Sonrasında eski günlerin 7-1'lik tarihi farkını egale edecek bir oyun çıktı ortaya... Defalarca kez 2'ye 1, 3'e 2 yakaladığımız Trabzon kalesi önünde biraz becerikli ve akıllı olsaydık, korkarak geldiğimiz deplasmanı averaj maçına çevirecektik. Fakat bol keseden pozisyon harcayarak skoru artıramadık ve son dakikaya her zamanki yürek ağızda, tansiyon tavanda, taraftar azapta gerek dizeleriyle ulaştık. Bir kaza golü endişesiyle yine hayatımızdan kimbilir kaç sene gitti, kimbilir yine saçlara kaç düzine ak düştü!

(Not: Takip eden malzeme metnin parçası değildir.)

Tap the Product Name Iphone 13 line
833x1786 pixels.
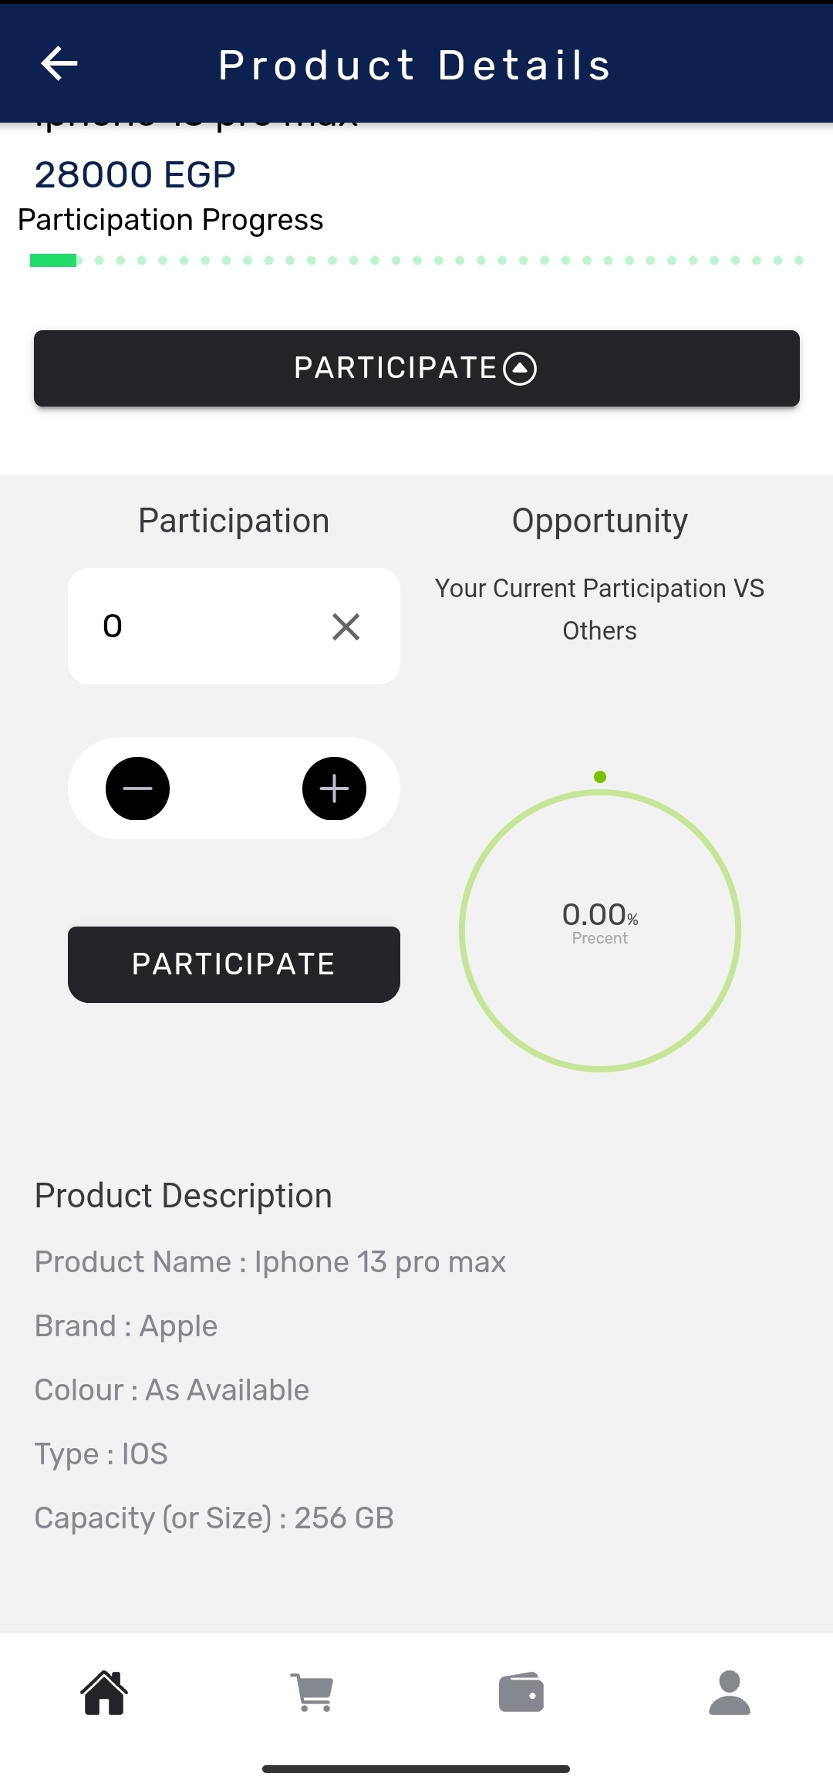(270, 1262)
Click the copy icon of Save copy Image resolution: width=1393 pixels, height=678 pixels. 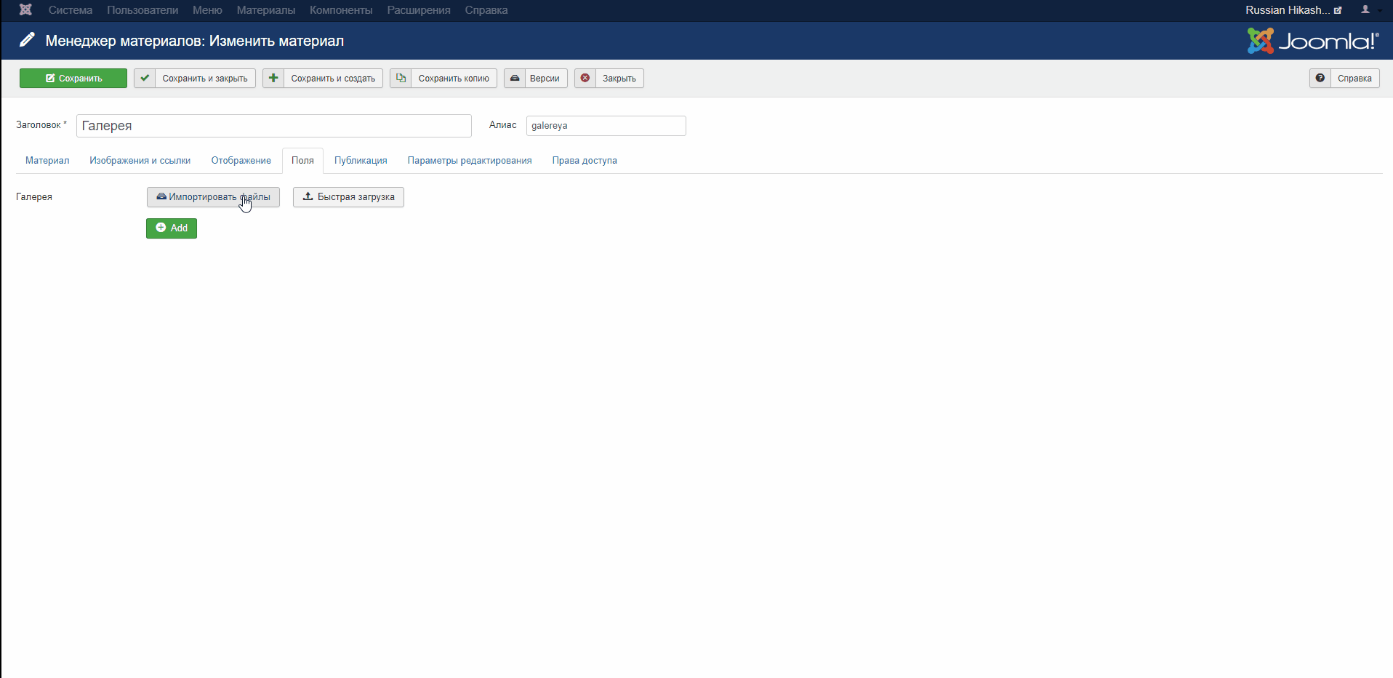tap(401, 79)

Son dakikada Oğuzhan'ın akıllı ortasına maçın anti-kahramanı Pektemek'in uçan kafası ortalığı bayram yerine çevirdi ve çok çok önemli bir üç puan aldık.

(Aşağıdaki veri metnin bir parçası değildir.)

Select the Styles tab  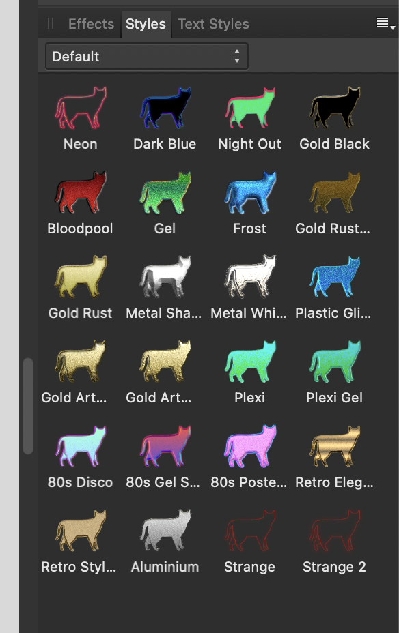pos(146,24)
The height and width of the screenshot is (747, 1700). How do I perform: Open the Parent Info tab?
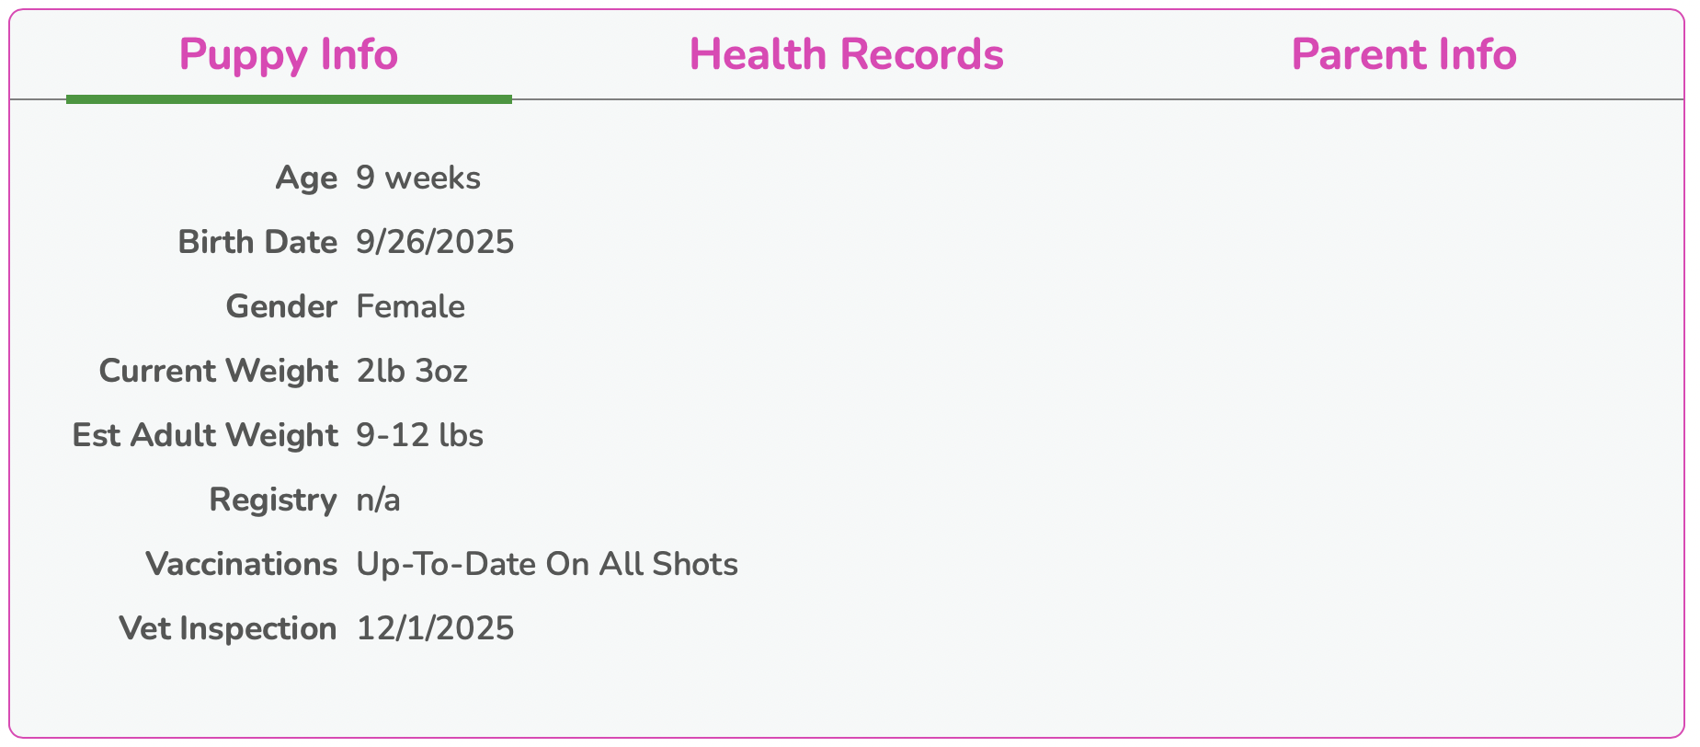pyautogui.click(x=1403, y=54)
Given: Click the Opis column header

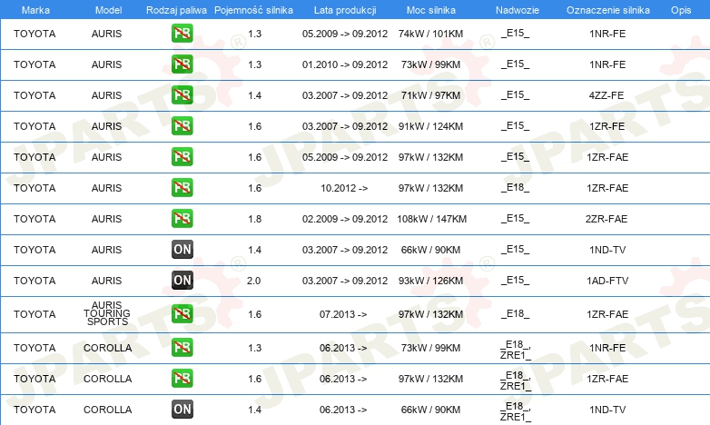Looking at the screenshot, I should point(681,10).
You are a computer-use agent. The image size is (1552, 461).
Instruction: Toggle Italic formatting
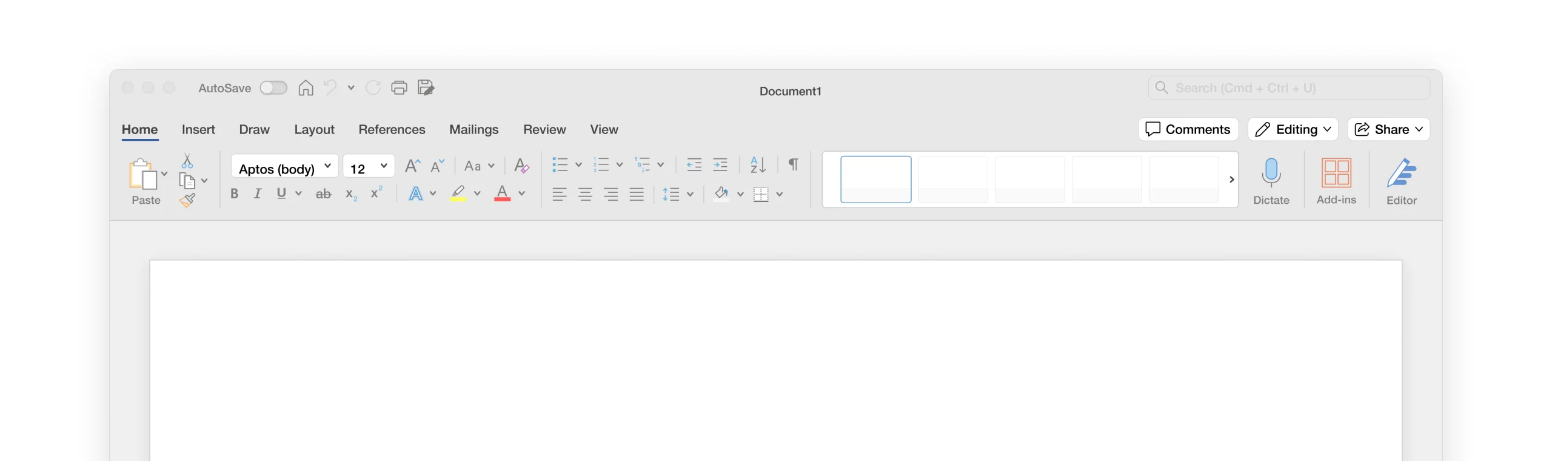click(x=258, y=194)

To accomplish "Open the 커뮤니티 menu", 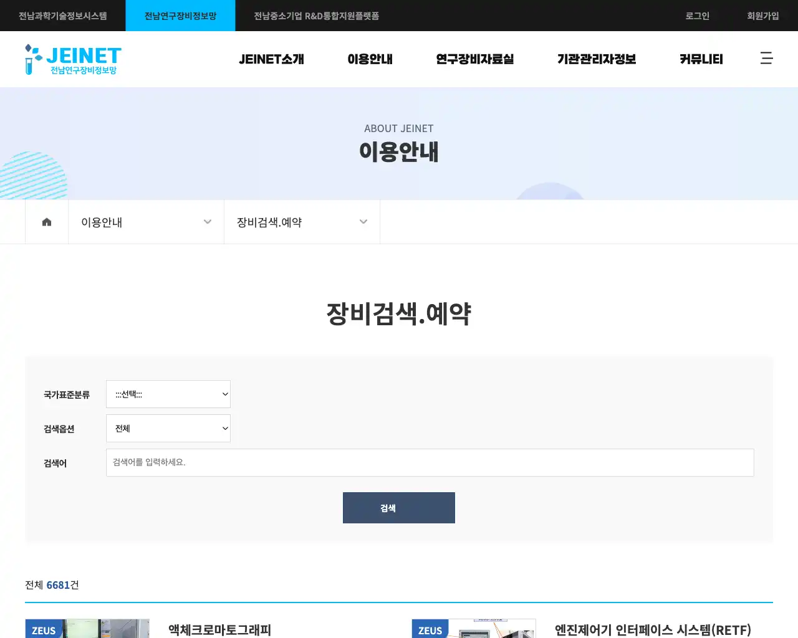I will [700, 59].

Maçın en büyük kaybıysa aylar sonra kavuştuğumuz, savunmanın belkemiği Sivok'un yaşadığı sakatlık oldu. İnşallah burnu kırılmamıştır. Son haftalarda kaptanın tecrübesine çok ihtiyacımız olacak.
Cüneyt Çakır ve hakem ekibinin bu pozisyonu ve Atınç'ı ''oturmaya mı geldik'' nidalarıyla ceza alanı içinde kolundan tutup çevirerek zorla halaya kaldıran Medjani'nin pozisyonunu görmezden gelmesi de, gerçekten ilginçti. Ben artık çizgi hakemlerinin görev tanımlarının sadece çizgilere basmamaya çalışmak olduğunu düşünüyorum. Herhangi bir pozisyonda uyarıda bulunmayıp, maçı korner bayrağından hallice seyretmenin başka açıklaması olabilir mi! Bu iki cinayet penaltı değilse neye penaltı verilir çok merak ediyorum!
Velhasıl kelam, önemli olan bu haftayı da böyle bir galibiyetle kapatmak diye düşünüyorum. Kaldı beeş, diyerek geriye saymaya devam ediyorum.